Throughout the pages of this novel, Violeta, its protagonist, recalls love disappointments and passionate romances, moments of poverty and also of prosperity, duels and joys of a life shaped by the great events of history: from the crash of 29 to the fight for women’s rights, the rise and fall of tyrants from Latin American dictatorships and, ultimately, not one, but two pandemics that situate Violeta’s intense life.
Isabel Allende turns 80 this summer and celebrates forty since she published her first novel, ‘The House of the Spirits’. ‘Violeta’, his twenty-sixth book, serves as a balance and journey, even an autobiographical exercise. The woman who tells the story of the last hundred years stars in episodes in which clear echoes of the life of Isabel Allende herself can be seen, who denies that it is entirely autobiographical.
Real facts
“There are things of my mother in this book. Violeta’s voice is the ironic and intelligent voice of my mother. There are my things, of course. There are aspects of my life in the novel, but it is because of the time and place that Violeta and I share: the 20th century in Latin America,” she explains. ‘Violeta’ is a novel inspired by real events and characters, although the action does not have a specific location. “At no time is Chile mentioned. I preferred it that way. It gives me more freedom. I did the same thing in ‘The House of the Spirits’. These stories might have happened in almost any country in Latin America, which have a lot in common and a very similar history. When asked regarding a society that retreats in the face of the advance of the disease and in which polarization dominates any political and cultural debate, the writer avoids giving a pessimistic reading: «No past time was better. The world evolves and advances. There is a young generation that no longer believes in institutions, that is at the top of the situation of the planet and of patriarchal society.

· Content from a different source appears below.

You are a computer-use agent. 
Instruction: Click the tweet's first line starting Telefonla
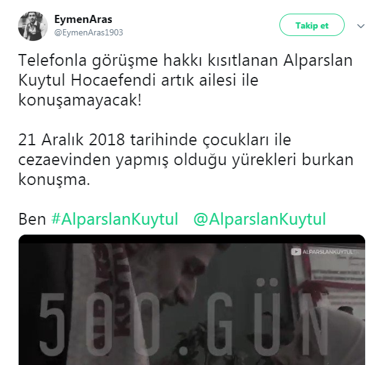click(186, 60)
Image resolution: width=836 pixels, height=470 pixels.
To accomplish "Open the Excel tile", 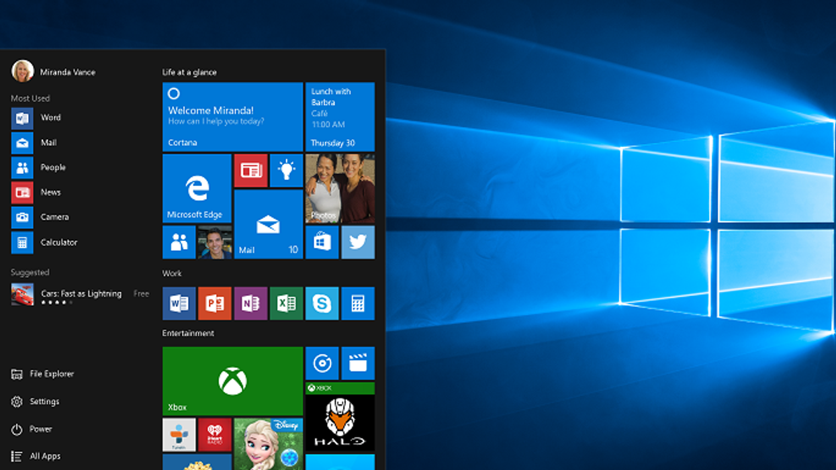I will pos(285,303).
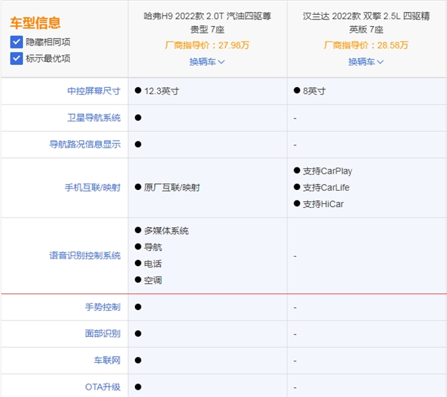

Convinced that her literary commitment is inseparable from justice, equality and inclusion, she considers her work as a feminist an essential part of her novels, as well as in the foundation she directs. “I have followed the stages of feminism very closely and I am delighted with this wave of young women who do things. That is incorporated into what I write and in my own life. In these 40 years I have not been stuck in a single idea of women.
Boric’s chili
The current situation in Chile is the best example of progress, he states emphatically. «I like the changes of this new government of my country. The defense minister is Allende’s granddaughter, and she will have to come to terms with the armed forces, and let’s not forget the role they have played in Chile’s history. I am delighted with Boric’s cabinet: there are 14 women. It is time for the old geezers in Chile to go home.
Reluctant to rewrite history or tear down statues, he insists that “cancellation or censorship” makes no sense. That is why he flatly rejects the fact that Pablo Neruda should be stopped reading or disowned because of the rape episode that the Nobel Prize for Literature himself described in his memoirs: “You have to separate the man from the work.”